Projections (2)
Projections inverses et transformations d'images
On peut avoir l'impression que la transformation qui mène de \((\lambda,\varphi)\) vers les coordonnées planaires \((x,y)\) sur notre carte, c'est la seule chose nous aurons besoin. Cependant, réflechissons comment effectuer une projection non-triviale, et afficher une image bitmap, et non pas des données vectorielles.
En principe on peut considérer que chaque pixel de l'image source constitue un élément primitif à afficher, et effectuer les transformations qui s'imposent. Ceci est très risqué, et donne des résultats pollués par des artefacts, à cause du fait que le bitmap (image - raster) est un objet discret; les coordonnées des pixels sont entières, avec la précision qui dépend de la taille du raster.

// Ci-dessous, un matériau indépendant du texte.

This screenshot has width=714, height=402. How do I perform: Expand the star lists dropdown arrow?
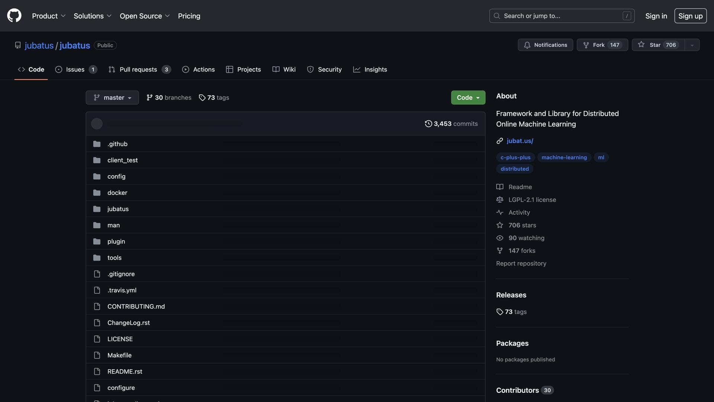(x=692, y=45)
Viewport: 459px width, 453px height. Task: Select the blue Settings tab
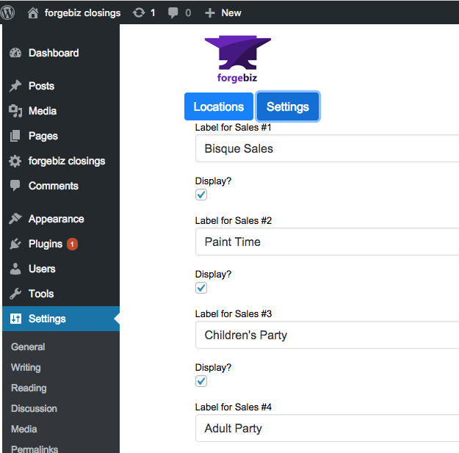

On peut avoir des pixels différents (voisins ou non) qui sont mappés sur les même pixel-cible, pixels qui vont "nulle part" (seront invisibles) ou des "trous" non-remplis. Ceci complique le rendu considérablement, en général.
Plusieurs procédures d'interpolation peuvent aider à éliminer quelques difficultés, mais en général, ceci n'est pas une bonne approche, et ceci est une vérité générale qui conditionne les techniques du traitement d'images. La solution du problème est basée sur la transformation de la cible vers la source :
- La première étape est la même que pour la transformation des données vectorielles. On établit les bornes de l'image-cible ; il faut savoir dans quelles limites se placent les coordonnées \((x,y)\) finales. On alloue le buffer pour l'image-cible.
- On parcourt pixel par pixel l'image-cible. Pour chaque point dans la boucle – ...
- ... – on applique la transformation inverse par rapport à la projection qui transforme les données vectorielles : \((x,y) \to (\lambda,\varphi)\). On récupère le point de l'image-source ou on signale que ce pixel ne correspond pas à un point légal !.
- On remplit le pixel de l'image-cible avec la couleur appropriée.
La transformation inverse parfois est plus facile, mais parfois considérablement plus difficile que la directe, et au lieu d'avoir une formula mathématique, il faut appliquer un algorithme itératif. Ici la partie conceptuellement triviale, mais techniquement indispensable : la transformation affine entre les coordonnées "géographiques" et les coordonnées "pixel", se fait deux fois.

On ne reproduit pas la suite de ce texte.